I could not distinguish my specific success. The constant development of my personal and scientific abilities in order to increase the visibility in the scientific community and the competitiveness of my entire team of young scientists and students is among my priorities and I am constantly working in this aspect. On the other hand, the upgrading of my knowledge and abilities as a researcher, with a positive effect, I also consider a success. Last but not least, I consider my L’Oréal-UNESCO award a serious success because it has given impetus to a new direction in my investigatory field, which I am currently working on. Also as a success from the point of view of a teacher, I can determine the fact that the team in our laboratory is constantly joined by young people with a passion for science, which makes me believe that I have managed to ignite the spark of love to knowledge in order to preserve and pass on my knowledge and abilities to future generations.
EPWS:In which country/countries have you been doing research?
For a different time period I was in China, Greece, Russia, Germany and UK.
EPWS: What is your agenda for the coming months?
We currently have several undergoing research projects, covering the topics I mentioned. In addition, the defense of my PhD student’s thesis is forthcoming.
Did you meet any barriers (personal/social/structural) during your career as a scientific researcher? Did you benefit from mentoring?
For a long time, Bulgaria belonged to the group of developing countries in which it was believed that research was not at the required level. This severely limited the possibilities for publishing the obtained research results.
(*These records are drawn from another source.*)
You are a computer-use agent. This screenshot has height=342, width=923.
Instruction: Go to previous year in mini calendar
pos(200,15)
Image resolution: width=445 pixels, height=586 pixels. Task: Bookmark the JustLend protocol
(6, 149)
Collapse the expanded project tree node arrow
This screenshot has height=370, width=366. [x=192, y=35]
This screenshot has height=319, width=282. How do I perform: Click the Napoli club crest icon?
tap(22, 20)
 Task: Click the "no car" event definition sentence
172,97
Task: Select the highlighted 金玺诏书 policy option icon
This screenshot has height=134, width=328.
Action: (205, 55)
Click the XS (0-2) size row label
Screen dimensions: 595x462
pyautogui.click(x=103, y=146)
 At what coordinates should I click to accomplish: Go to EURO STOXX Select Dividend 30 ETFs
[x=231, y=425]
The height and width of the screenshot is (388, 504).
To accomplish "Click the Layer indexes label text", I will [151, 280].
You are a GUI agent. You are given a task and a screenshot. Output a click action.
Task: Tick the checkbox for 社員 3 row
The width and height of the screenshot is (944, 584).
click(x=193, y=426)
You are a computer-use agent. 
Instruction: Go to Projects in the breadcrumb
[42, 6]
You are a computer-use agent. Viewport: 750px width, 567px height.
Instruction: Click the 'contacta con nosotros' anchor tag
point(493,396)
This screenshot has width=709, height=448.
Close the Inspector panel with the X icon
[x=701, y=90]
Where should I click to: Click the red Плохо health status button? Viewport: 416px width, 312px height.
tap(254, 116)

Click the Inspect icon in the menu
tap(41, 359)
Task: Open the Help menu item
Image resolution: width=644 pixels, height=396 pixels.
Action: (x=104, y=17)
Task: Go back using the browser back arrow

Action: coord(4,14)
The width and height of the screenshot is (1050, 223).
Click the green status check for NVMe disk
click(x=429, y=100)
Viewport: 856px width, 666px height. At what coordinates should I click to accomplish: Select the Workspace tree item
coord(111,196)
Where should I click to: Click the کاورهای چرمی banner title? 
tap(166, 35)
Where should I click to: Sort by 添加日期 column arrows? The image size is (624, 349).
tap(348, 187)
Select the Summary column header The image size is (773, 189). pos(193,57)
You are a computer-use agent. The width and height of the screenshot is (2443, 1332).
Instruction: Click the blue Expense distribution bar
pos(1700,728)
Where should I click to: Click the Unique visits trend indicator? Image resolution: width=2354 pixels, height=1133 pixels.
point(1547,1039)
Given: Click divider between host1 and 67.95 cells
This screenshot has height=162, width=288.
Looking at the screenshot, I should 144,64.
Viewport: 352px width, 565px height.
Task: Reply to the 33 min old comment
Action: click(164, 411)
From another point of view, and to this day, the institutions that fund research projects in Bulgaria do not provide the necessary opportunities for large-scale research. Fortunately, the EU is opening up new options for this.
I believe that I did benefit from mentoring. Along my scientific way I had supervisors who supported me unconditionally and wholeheartedly.
What is the situation of gender equality in your working field? In the countries where you have been working, were there gender equalities policies and did you experience their effects?
What do you suggest for a better implementation of gender equality in science?
In my scientific field and institutions where I have been working there are many female scientists, including in leadership positions. According to my own experience, I did not experience any situations of gender inequality. Still I believe that there are such in different scientific fields. I believe that every institution must have a policy in this regard, as well as organizations in the country for the protection of women’s rights and gender equality.
Did you experience networking between women scientists? Can you comment your answer and explain why yes or not?
In all the countries I have visited and worked in, I have been with women who have been heads of research projects and units in the particular institutions.
If you could start again your life, would you choose again to be a scientist? What would you change?
I am completely satisfied with the choices I have made so far in terms of my career development in science. If I had to choose again, I would do the same again, albeit with a slightly more mature view of things.
Could you leave a message to young European women scientists?
I will advise them to always follow their instincts, to fuel their scientific curiosity, not to give up their ambitions and to always believe in the unlimited possibilities for the development of the science they have chosen, as well as their own. My advice also includes not bowing to the obstacles and difficulties that constantly arise before them, and even encouraging them to achieve their goals even more persistently, as well as never betraying the science they have chosen, fought for and sincerely wanted, as long as it is true.